Two things make those weight savings numbers even more impressive. First, engineers struggle to save ounces. Saving, say 10 pounds, is a major victory. Shaving hundreds of pounds off vehicles -- without massive downsizing -- is unprecedented. And second, GM is reducing vehicle weight at the same time content is increasing.

While Ford has reduced the weight of the F-150, it hasn’t done much else. Curb weights for the Escape, Explorer, Edge, Fusion and Focus are all up over the vehicles they replaced. FCA doesn’t talk about reducing weight; neither does Toyota or Nissan, both of which are lagging far behind in the use of aluminum and other lightweight metals.

Auto writers and consumers tend to expect the powertrain to do most of the heavy lifting when it comes to reducing CO2 emissions and improving fuel economy. Klein says GM looks at vehicle development more broadly than that and is combining its lightweighting expertise with advanced propulsion systems, optimized components and aerodynamic refinements.

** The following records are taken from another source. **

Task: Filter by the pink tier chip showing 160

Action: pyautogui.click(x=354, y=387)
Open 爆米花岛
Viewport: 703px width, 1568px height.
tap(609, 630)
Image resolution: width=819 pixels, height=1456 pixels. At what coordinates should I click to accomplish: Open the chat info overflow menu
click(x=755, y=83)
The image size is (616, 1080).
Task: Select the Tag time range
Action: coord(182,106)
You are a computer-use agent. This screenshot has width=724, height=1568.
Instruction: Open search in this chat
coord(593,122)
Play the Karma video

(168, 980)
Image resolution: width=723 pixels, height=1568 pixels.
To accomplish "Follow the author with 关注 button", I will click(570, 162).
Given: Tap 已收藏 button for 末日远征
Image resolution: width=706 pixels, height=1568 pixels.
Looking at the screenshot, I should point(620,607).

Future lightweight components GM plans to introduce include carbon-fiber wheels for regular production vehicles and one-piece composite -- glass fiber sheet and metal -- floorpans for cars.

Marco Palmieri, senior vice president of North America for aluminum supplier Novelis, told me he sees GM’s mixed-materials strategy, not complete aluminum bodies, as the future.

“There will be more mixed-materials vehicles, and we may see some all-aluminum vehicles, such as luxury cars with volumes of between 100,000 and 150,000 vehicles per year, changing to all aluminum. That is my own view,” he told me.

I like to say that GM is either scary bad or scary good. The company’s past troubles have been well-documented. But GM’s lightweighting strategy reveals a company on top of its game in engineering and product development.

When was the last time you could say that about GM?